Quiero agradecer, en nombre de sus hijos y sus nietos, todo el cariño y el amor que han prodigado a sus seres queridos, tanto a los que les une el vínculo de la sangre como aquellos que los une el vínculo del amor.
Que cada vez más valoremos lo que significa un abuelo y una abuela en la familia, con todo lo que implica esta etapa en que para algunos los pasos se hacen más lentos, los cuentos repetitivos y con olvidos casi permanentes. En medio de su realidad, ellos no dejan de ofrecer su cariño y respeto a sus seres queridos.
El abuelo y la abuela requieren del amor y la atención familiar, que quienes les rodean podamos asumir su realidad, con amor y paciencia. También son merecedores, porque se lo han ganado, de la implementación de políticas públicas que le garanticen una vida digna, con medicamentos accesibles, atención médica de calidad, en fin de condiciones que les permita gozar plenamente de su ancianidad.

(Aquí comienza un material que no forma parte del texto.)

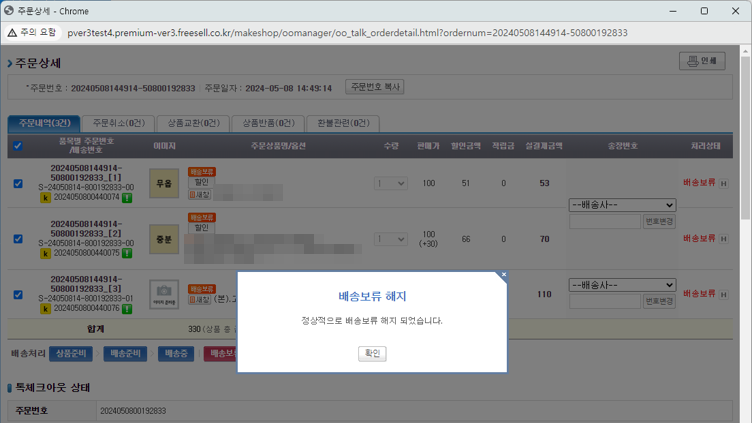Open the first 배송사 courier dropdown
The height and width of the screenshot is (423, 752).
(x=621, y=205)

Oramos por la vida de cada uno de ustedes queridos abuelos y abuelas, para que sigan siendo lo que están llamados a ser, en la sociedad y en la familia, transmisores de la fe y esperanza para hijos y nietos.
Y a nosotros, solo nos resta recordar lo que dice el Eclesiástico: Hijo mío, socorre a tu padre en su vejez y no le causes tristeza mientras viva. Aunque pierda su lucidez, sé indulgente con él; no lo desprecies, tú que estás en pleno vigor. La ayuda prestada a un padre no caerá en el olvido y te servirá de reparación por tus pecados" (Eclesiástico 3,12-14). Que este pasaje bíblico nos ayude a comprender el rol importante que tienen los ancianos en nuestra identidad familiar, cultural y espiritual, como lo tuvieron San Joaquín y Santa Ana, abuelos de Jesucristo.
Que les bendiga el Dios Padre Misericordioso, de manera especial en este día de los abuelos, fiesta de San Joaquín y Santa Ana.